A-C. Identification of PP1-R15A (A), PP1-R15B (B) and PP1-PNUTS (C) substrates by depletion of phosphorylation sites in the corresponding samples as opposed to average abundance in the dataset. Dashed line, 5% false-discovery threshold; red, significantly depleted phosphorylation sites; blue, PNUTS phosphorylation sites arising from overexpression of PP1-PNUTS.

D. Sequences of significantly depleted phosphorylation sites from PP1-PNUTS samples.

E. Comparison of total protein levels in cells PP1-Neurabin cells with or without induction. Neurabin and 4E-BPs are highlighted in red. Dashed line, 5% false-discovery threshold.

F. Specificity analysis of the commercial anti-phospho-S65 antibody.

G. mTORC1 pathway schematic (see (Hoeffer and Klann, 2010; Liu and Sabatini, 2020)).

A. Immunoblotting analysis of wildtype mCherry-4E-BP1 or mutants either lacking the 6 C-terminal residues (ΔCter), or containing an additional C-terminal alanine (118+A) upon expression in 293 cells with or without PP1-Neurabin expression as indicated.

B. Left, sequence alignment of potential Neurabin/Spinophilin PDZ domain ligands.

Grey shading, hydrophobic residues; pink, acidic residues; cyan, basic residues; orange, hydrophilic residues.
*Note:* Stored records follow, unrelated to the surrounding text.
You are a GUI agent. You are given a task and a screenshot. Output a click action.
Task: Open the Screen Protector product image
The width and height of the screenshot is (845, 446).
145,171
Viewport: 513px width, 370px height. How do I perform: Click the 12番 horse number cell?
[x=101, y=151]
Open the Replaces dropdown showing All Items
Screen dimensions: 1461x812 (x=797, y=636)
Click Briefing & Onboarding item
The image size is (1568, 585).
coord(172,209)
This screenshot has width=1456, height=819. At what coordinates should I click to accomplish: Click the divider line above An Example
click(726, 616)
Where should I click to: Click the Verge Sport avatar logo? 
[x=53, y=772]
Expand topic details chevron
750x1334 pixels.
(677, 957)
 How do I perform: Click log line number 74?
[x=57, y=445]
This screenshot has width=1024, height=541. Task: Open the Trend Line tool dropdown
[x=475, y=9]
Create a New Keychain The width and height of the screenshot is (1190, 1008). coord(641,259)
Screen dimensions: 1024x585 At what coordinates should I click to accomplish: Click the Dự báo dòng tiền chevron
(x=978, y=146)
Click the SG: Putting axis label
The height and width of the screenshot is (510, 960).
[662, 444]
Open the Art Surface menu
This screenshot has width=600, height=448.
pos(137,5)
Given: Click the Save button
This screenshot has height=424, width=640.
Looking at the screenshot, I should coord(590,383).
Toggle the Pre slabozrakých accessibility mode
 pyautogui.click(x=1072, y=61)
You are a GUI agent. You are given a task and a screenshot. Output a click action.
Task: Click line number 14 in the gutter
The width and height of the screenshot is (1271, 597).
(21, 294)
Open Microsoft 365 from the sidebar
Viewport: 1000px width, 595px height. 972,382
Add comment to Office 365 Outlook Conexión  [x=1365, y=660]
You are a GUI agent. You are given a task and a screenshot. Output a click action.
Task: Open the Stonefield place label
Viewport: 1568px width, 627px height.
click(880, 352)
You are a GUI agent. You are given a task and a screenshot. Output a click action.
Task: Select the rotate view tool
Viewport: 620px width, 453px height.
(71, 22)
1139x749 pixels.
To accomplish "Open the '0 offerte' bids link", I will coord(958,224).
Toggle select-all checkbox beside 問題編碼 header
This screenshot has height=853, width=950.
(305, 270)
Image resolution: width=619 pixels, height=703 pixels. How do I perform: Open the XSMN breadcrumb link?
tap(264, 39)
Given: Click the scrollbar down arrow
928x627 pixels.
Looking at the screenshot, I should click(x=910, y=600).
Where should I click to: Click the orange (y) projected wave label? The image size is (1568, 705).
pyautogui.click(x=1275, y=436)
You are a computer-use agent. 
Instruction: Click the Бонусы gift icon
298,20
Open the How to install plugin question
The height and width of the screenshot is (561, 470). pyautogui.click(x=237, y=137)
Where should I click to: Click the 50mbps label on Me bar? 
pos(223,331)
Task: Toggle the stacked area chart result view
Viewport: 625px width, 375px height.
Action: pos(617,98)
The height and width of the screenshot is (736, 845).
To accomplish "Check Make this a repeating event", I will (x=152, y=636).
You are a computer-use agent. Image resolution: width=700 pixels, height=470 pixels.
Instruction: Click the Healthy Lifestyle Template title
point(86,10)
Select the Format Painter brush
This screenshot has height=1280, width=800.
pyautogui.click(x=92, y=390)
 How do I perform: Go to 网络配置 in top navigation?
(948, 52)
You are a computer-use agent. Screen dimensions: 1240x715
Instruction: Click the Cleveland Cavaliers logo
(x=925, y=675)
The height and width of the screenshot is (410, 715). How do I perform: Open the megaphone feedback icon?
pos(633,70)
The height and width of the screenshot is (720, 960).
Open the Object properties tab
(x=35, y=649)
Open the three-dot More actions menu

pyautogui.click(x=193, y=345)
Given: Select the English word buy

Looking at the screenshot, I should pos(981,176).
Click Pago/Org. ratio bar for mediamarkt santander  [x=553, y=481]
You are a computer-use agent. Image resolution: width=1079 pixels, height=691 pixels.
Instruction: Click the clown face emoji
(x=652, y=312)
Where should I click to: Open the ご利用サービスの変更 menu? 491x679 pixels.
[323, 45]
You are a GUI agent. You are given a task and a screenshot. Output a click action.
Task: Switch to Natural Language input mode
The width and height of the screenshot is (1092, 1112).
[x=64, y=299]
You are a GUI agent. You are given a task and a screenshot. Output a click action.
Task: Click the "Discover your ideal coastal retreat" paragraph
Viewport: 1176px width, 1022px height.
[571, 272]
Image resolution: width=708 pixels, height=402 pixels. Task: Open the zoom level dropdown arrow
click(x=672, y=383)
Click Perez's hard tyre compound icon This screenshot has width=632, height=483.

Underlining shows sequences N-terminally linked to 6-carboxyfluorescein (FAM) for use in fluorescence polarisation (FP) assay. FAM-labelled peptides were titrated with increasing concentrations of recombinant Spinophilin PDZ domain and affinity estimated from change in fluorescence anisotropy (for summary see Figure 4C).

C. Immunoblotting analysis of S6K phosphorylation 293 Flp-In T-Rex cells upon expression of PP1-Neurabin or empty vector.

A. Catalytic efficiencies for the various peptide dephosphorylation reactions by PP1-Neurabin, PP1-Phactr1 and PP1 are shown.

B-E. Dephosphorylation reaction rates plotted against substrate concentration for different sets of phosphopeptides with PP1-Neurabin, PP1-Phactr1 or PP1.

A, B. AlphaFold3 models of the phosphorylated (A) and unphosphorylated (B) PP1-4E-BP1 chimera / Neurabin(423-593) interaction. Left, PAE plots; right, pLDDT plots, with confidence boundaries indicated by dashed lines (>90%, very high (side-chains); 70-90%, high (main-chain); 50-70%, low).

C, D. AlphaFold3 models of the phosphorylated (C) and unphosphorylated (D) PP1-4E-BP1 chimera / Neurabin(423-593) interaction. PP1 and Neurabin are shown respectively in white and lilac surface representation with PP1 active site Mn2+ ions in purple. 4E-BP1 sequences are in stick representation, colour coded according to the AlphaFold3 pLDDT score (inset), with pT70 and T70 in space-fill; linker residues are in black. Below are shown close-up views of predicted interactions with the PP1 catalytic site. For PAE and pLDDT plots, see A, B.

E. Comparison of crystal structure and AlphaFold3 model of 4E-BP1/PDZ interactions in phosphorylated and unphosphorylated PP1-4E-BP1 chimera / Neurabin(423-593) interaction. Predicted structures are oriented by superposition of the PDZ domain, shown in lilac ribbon representation. 4E-BP1 sequences are in stick representation, colour coded according to the AlphaFold3 pLDDT score (inset)

F. AlphaFold3 modelling of the Neurabin(423-593)/PP1 - 5x phospho-4E-BP1 interaction. Left, PAE plots; right, pLDDT plots, with confidence boundaries indicated by dashed lines (>90%, very high (side-chains); 70-90%, high (main-chain); 50-70%, low).